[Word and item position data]
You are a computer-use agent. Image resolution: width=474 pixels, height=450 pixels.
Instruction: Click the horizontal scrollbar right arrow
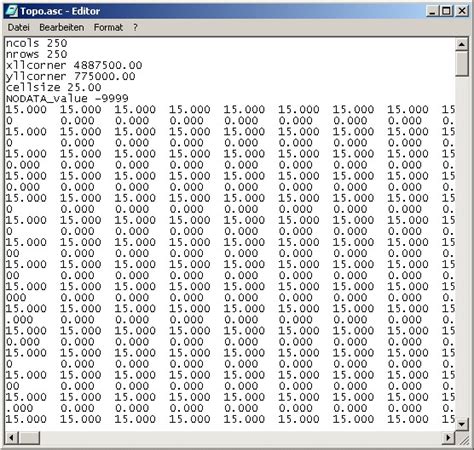tap(449, 437)
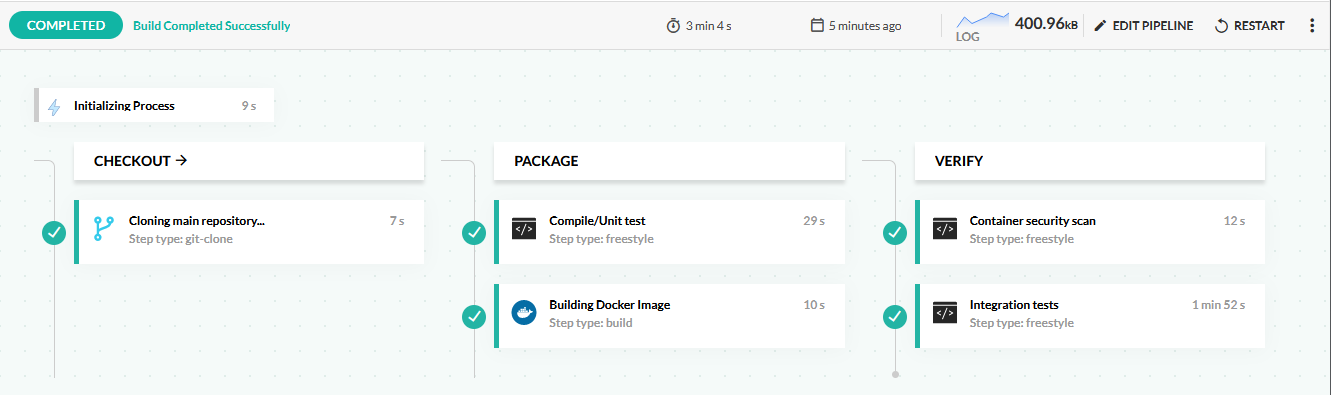Open the Initializing Process step
1331x395 pixels.
click(154, 106)
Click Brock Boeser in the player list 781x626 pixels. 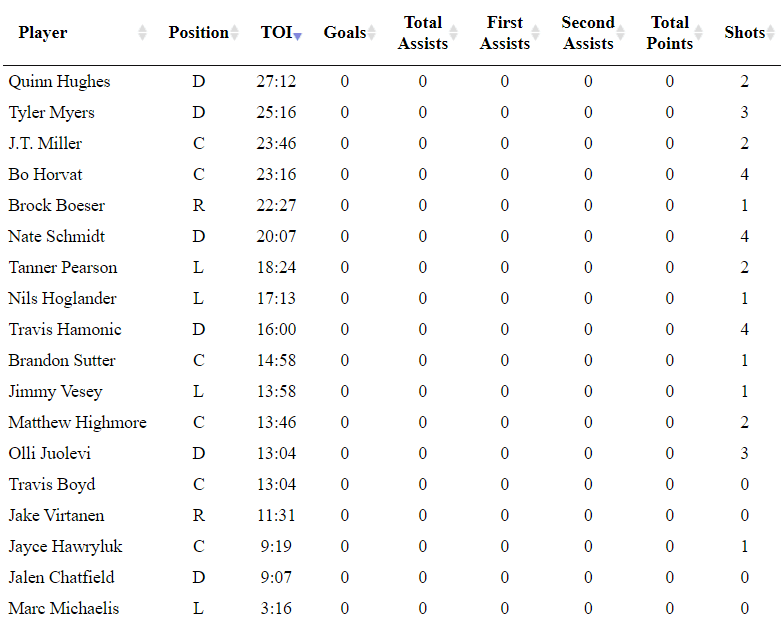click(x=56, y=206)
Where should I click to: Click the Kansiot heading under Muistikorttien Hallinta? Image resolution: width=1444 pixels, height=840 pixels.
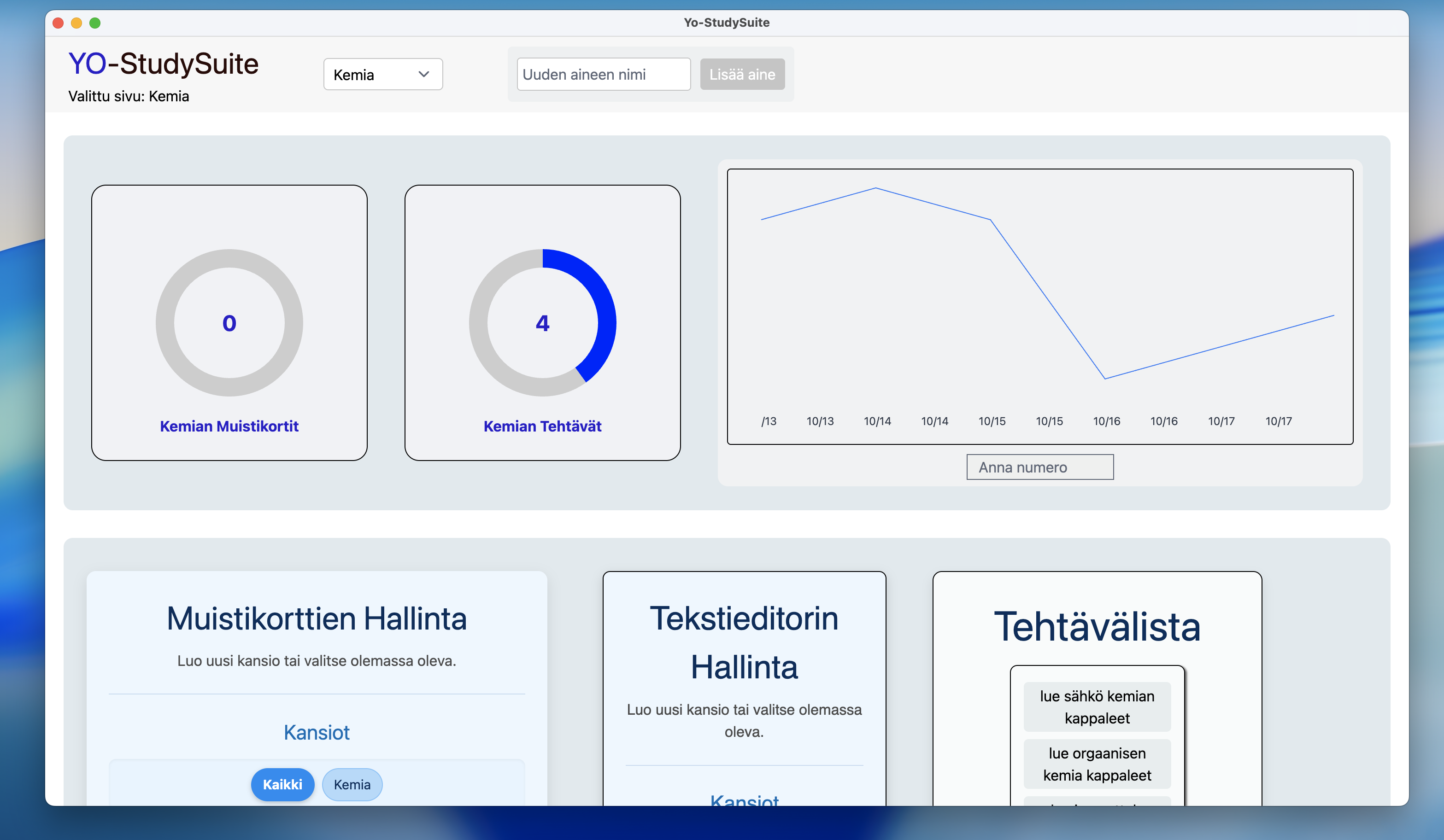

## Exercise brief:
Rename "scrollbar" to "scroll bar" in the records from the start up to and including the line with "click(154, 106)", and give those lines again with everything else unchanged. Leave the pictures out of the answer.

## Solution below:
You are a computer-use agent. Image resolution: width=474 pixels, height=450 pixels.
Instruction: Click the horizontal scroll bar right arrow
tap(449, 437)
Open the Initializing Process step
1331x395 pixels.
click(154, 106)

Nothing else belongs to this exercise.